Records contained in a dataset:
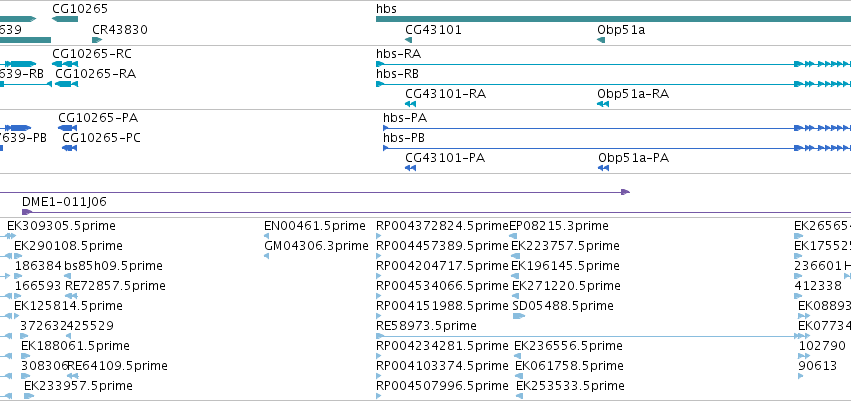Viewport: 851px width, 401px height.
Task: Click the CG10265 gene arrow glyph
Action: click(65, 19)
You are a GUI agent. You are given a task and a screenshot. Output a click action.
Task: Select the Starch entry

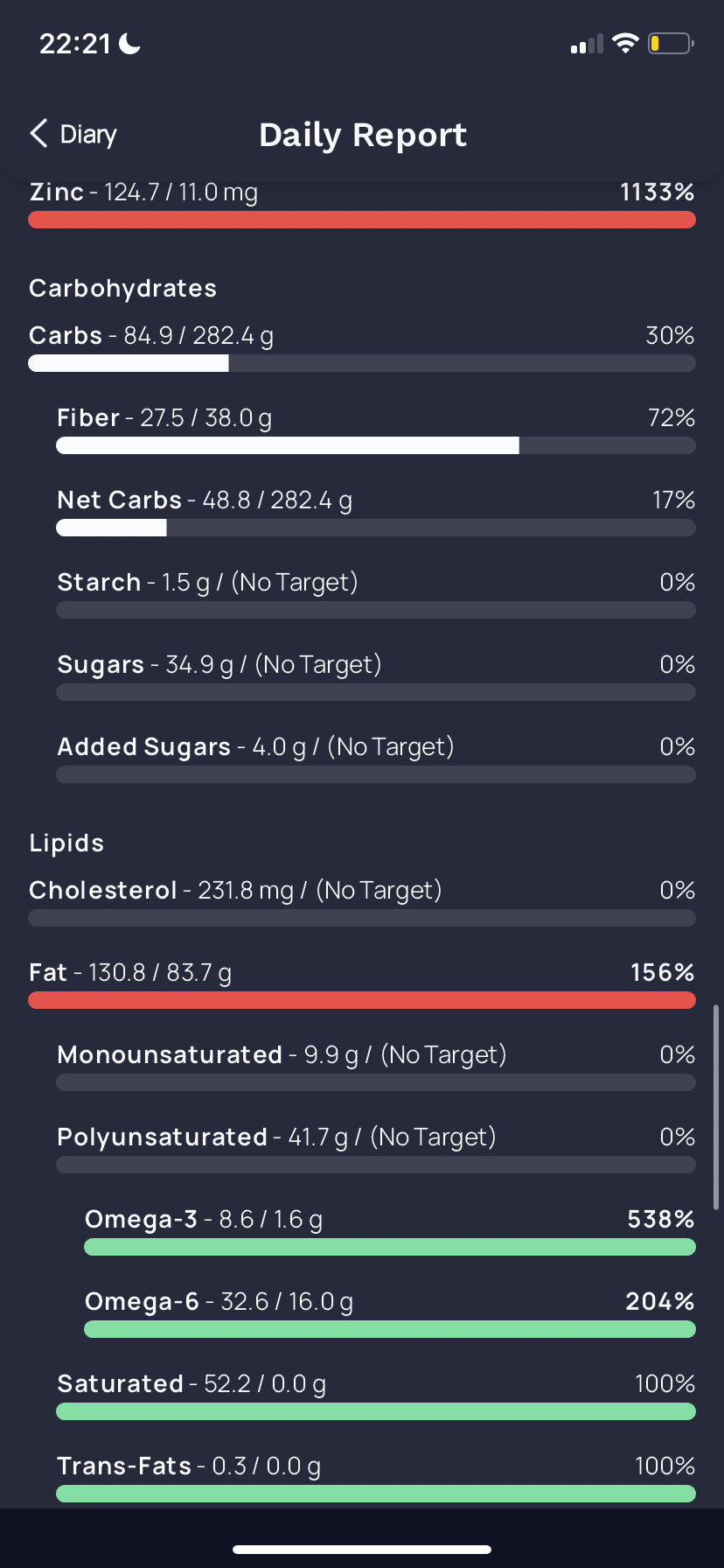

[What to produce]
Take the line that contains "You are a GUI" as the first and the last line of the records as the end, and please quote those lines exactly, pictures omitted.

[Task answer]
You are a GUI agent. You are given a task and a screenshot. Output a click action.
Task: Select the Starch entry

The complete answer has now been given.